La gran aspiración de cambio que alienta en la sociedad uruguaya tiene fundamentos para mantenerse esperanzada.

Un nuevo clima espiritual comenzó a manifestarse en Uruguay, haciéndose notorio y evidente en la semana previa a los comicios.

La gente “sentía” que la victoria iba a llegar y se lanzó a las calles entusiasmada, espontánea, tumultuosa. Por primera vez en mucho tiempo las sonrisas regresaron a las calles de las ciudades, villas y pueblos de la pequeña república sureña. Eran sonrisas bajo banderas: bandera rojas, azules y blancas desplegadas al viento en las manos de niños, adolescentes, mujeres y hombres maduros y ancianos, banderas flameando en las ventanas y balcones de casas y edificios, banderas alborotándose en automóviles, bicicletas, motos y aún los “carritos” de los hurgadores de basura. Las caravanas de vehículos revolucionaron a todas las ciudades a lo largo y ancho del país. En Montevideo, la que tuvo lugar el 23 de octubre alcanzó una extensión incalculable, replicada en las veredas y esquinas por miles de partidarios que saludaban su paso: más y más banderas. El acto final del Frente Amplio –el 27 de octubre, también en Montevideo- alcanzó proporciones asombrosas y se constituyó en la mayor reunión pública de la historia del país. Un bosque de banderas abrigó a una multitud que presentía la victoria y continuaba celebrándola con anticipación. La movilización frenteamplista ganó nuevamente las calles de las ciudades y las rutas del país el día de las elecciones. La votación se desarrolló con normalidad, sin incidentes significativos. Hacia el final de la tarde, lentamente las multitudes embanderadas convergieron hacia el centro de Montevideo y de las distintas ciudades del interior, la gente se abrazó en un festejo que se prolongó hasta la madrugada. En la capital, el momento culminante se vivió en dos tiempos: Tabaré Vázquez hizo su aparición en el balcón del Hotel Presidente, su centro de operaciones, ante el delirio de la multitud. Embargado por la emoción, apenas pudo decir “¡Festejen uruguayos, festejen! ¡La victoria es de ustedes! Luego entró por un momento y regresó acompañado por Lilí Lerena, viuda de Líber Seregni, fallecido tres meses atrás. Las lágrimas ahora empapaban las banderas, mientras en la calle los frenteamplistas rendían tributo a su conductor histórico: ¡Se siente... se siente... Seregni está presente!

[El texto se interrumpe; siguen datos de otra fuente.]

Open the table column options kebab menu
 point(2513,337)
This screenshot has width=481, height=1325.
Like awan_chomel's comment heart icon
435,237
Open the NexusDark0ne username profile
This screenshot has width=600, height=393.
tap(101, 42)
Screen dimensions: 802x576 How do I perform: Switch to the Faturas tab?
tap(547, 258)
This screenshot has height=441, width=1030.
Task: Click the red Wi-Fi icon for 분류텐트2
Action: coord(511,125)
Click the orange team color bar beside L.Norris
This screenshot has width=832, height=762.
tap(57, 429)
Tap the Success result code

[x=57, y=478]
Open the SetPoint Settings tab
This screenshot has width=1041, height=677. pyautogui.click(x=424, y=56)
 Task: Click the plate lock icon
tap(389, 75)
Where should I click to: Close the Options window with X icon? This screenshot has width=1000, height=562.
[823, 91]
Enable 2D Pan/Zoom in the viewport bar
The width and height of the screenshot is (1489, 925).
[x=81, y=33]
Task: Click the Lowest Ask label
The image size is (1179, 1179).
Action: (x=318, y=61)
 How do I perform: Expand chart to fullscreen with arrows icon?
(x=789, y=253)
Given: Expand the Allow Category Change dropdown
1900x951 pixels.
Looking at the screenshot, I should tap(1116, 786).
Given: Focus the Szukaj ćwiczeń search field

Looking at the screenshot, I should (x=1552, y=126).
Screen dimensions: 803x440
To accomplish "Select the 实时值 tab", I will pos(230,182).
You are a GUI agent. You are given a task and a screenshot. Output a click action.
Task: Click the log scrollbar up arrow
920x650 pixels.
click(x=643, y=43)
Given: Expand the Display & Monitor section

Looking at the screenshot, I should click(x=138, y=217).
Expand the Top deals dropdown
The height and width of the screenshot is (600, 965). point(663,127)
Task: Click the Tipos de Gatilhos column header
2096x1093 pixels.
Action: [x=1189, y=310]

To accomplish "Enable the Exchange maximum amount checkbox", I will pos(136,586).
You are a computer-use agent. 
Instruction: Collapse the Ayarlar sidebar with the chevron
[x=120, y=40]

El MLN-Tupamaros, la organización guerrillera urbana de los años 60 reconvertida en sector político del Frente Amplio, alcanzó en estos comicios la mayoría dentro de la izquierda, a caballo de la personalidad carismática de su líder, José “Pepe” Mujica, duplicando casi por sí solo la votación total del Partido Colorado. No es un hecho menor y conlleva un potencial simbólico mayúsculo. El “viejo” Uruguay parece clausurarse y se abre ciertamente un tiempo nuevo. Un tiempo de esperanza y construcción, un tiempo de fraternidad regional y latinoamericana, un horizonte alentador y promisorio. Bajo una multitud de banderas desplegadas que se niegan a regresar a sus armarios, Uruguay se adentra a pie firme en la era de los cambios. (FIN) Red del Tercer Mundo.